If this alert’s subject is a sub-component of the IP device referenced in the netbox attribute, this will be some internal sub-ID of this component. This reference ID can be interpreted differently, depending on the alert type, which is what NAV does when the subject attribute described below is composed.

subject

An object that describes the alert’s actual subject (or object, if you will, since NAV’s terminology is grammatically challenged).

subject_type

NAV’s internal model name of the subject’s data type. This would typically be things like Netbox, Interface, Module, GatewayPeerSession etc.

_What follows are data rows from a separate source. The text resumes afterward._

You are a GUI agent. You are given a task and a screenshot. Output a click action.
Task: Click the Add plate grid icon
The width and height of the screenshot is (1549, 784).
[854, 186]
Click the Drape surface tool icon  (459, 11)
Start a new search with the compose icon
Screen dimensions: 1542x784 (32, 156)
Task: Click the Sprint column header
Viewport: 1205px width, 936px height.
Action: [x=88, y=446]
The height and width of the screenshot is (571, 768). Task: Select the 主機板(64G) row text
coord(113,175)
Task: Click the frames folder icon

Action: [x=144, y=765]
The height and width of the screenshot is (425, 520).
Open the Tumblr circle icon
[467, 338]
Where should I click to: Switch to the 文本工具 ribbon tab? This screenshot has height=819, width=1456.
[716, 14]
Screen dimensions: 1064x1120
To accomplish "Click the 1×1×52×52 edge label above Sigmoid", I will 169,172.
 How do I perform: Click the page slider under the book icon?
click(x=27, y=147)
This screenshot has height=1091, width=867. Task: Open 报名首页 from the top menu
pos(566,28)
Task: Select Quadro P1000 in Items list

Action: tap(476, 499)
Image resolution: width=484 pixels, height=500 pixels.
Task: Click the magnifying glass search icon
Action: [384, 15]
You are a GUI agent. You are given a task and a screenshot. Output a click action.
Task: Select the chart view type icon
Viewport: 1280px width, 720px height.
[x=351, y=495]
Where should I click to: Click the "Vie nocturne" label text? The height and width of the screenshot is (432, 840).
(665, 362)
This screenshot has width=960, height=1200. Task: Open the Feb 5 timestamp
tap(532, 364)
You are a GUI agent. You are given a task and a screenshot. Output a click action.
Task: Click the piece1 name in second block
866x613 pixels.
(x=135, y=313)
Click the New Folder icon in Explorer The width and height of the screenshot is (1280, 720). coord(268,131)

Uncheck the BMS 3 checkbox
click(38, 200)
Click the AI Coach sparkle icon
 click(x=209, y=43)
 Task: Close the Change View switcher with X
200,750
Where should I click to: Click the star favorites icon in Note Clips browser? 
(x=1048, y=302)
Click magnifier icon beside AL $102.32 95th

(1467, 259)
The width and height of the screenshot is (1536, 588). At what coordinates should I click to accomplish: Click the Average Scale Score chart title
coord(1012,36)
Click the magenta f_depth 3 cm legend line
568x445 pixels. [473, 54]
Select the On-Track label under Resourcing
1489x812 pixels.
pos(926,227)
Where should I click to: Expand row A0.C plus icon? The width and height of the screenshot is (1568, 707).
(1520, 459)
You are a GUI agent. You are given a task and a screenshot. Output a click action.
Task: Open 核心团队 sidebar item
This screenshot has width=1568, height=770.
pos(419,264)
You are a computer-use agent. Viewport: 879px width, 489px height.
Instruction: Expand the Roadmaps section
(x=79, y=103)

A subject_type value combined with the subid value can be used as a unique identifier of a NAV component by a 3rd party tool.

subject_url

A relative canonical URI to a NAV web page (meant for human consumption) describing the alert’s subject.

alert_details_url

A relative canonical URI to NAV’s REST API, where the details of the alert state entry can be retrieved.

netbox_history_url

A relative canonical URI to a NAV web page (meant for human consumption) detailing the recent alert history of this alert’s associated IP device.

event_history_url

A relative canonical URI to a NAV web page (meant for human consumption) detailing the recent history of alerts of the same event type (e.g. all the recent alerts of the boxState category, if this is a boxDown alert).

event_type

A sub-structure describing the event category of this alert:

id

The event category id of this alert.

description

A description of said event category.

alert_type

A sub-structure describing the alert type of this alert.

id

The event type id of this alert.

description

A description of said alert type.

severity

The severity of this alert. This is usually an integer in the interval 1 through 5, where 1 is the most critical level.

value

The alert value. This is usually an integer in the range 0-100, but at the moment, this carries no specific meaning in NAV.